-- Start PROVIDED MATERIAL --

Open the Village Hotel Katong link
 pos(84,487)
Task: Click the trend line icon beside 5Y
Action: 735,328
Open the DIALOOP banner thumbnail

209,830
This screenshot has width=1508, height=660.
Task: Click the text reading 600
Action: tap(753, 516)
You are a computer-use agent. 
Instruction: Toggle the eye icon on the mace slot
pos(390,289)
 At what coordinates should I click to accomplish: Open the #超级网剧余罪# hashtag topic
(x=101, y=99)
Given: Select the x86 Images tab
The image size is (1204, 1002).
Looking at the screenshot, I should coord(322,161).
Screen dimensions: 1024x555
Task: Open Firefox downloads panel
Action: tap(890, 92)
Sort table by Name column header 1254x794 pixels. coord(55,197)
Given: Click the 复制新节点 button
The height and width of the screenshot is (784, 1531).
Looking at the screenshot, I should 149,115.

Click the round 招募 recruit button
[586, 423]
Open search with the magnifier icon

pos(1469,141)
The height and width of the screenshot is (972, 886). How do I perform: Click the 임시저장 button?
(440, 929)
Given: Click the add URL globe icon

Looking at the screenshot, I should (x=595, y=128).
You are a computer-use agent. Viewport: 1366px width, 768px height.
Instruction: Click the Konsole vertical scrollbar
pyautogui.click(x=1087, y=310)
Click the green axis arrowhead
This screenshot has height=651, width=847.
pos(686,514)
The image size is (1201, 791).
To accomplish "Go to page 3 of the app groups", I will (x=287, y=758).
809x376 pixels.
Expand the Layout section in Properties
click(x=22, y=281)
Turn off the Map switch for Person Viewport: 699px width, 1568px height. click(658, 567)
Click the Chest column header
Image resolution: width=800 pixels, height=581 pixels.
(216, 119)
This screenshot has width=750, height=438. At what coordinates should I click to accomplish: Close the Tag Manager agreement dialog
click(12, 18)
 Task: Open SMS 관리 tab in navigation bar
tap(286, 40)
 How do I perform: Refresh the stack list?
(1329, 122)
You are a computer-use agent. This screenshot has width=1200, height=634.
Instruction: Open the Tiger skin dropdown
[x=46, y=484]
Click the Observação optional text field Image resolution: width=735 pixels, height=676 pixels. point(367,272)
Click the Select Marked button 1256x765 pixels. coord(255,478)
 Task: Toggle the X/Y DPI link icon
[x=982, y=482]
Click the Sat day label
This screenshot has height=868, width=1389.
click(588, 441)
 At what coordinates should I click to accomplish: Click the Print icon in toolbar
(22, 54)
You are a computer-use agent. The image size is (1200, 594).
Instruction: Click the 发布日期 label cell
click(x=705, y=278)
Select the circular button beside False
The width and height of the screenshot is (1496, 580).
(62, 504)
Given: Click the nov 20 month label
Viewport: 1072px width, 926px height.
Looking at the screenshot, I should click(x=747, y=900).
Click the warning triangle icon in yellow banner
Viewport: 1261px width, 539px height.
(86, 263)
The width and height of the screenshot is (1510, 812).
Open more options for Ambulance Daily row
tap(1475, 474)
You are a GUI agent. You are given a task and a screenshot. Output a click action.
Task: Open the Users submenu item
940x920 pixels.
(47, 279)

-- End PROVIDED MATERIAL --

* **TASK DESCRIPTION**
Copy out the lines of data starting at the one containing "The image size is (1201, 791)." and ending at the one containing "Click the Select", with no changes at all.

* **TASK OUTPUT**
The image size is (1201, 791).
To accomplish "Go to page 3 of the app groups", I will (x=287, y=758).
809x376 pixels.
Expand the Layout section in Properties
click(x=22, y=281)
Turn off the Map switch for Person Viewport: 699px width, 1568px height. click(658, 567)
Click the Chest column header
Image resolution: width=800 pixels, height=581 pixels.
(216, 119)
This screenshot has width=750, height=438. At what coordinates should I click to accomplish: Close the Tag Manager agreement dialog
click(12, 18)
 Task: Open SMS 관리 tab in navigation bar
tap(286, 40)
 How do I perform: Refresh the stack list?
(1329, 122)
You are a computer-use agent. This screenshot has width=1200, height=634.
Instruction: Open the Tiger skin dropdown
[x=46, y=484]
Click the Observação optional text field Image resolution: width=735 pixels, height=676 pixels. point(367,272)
Click the Select Marked button 1256x765 pixels. coord(255,478)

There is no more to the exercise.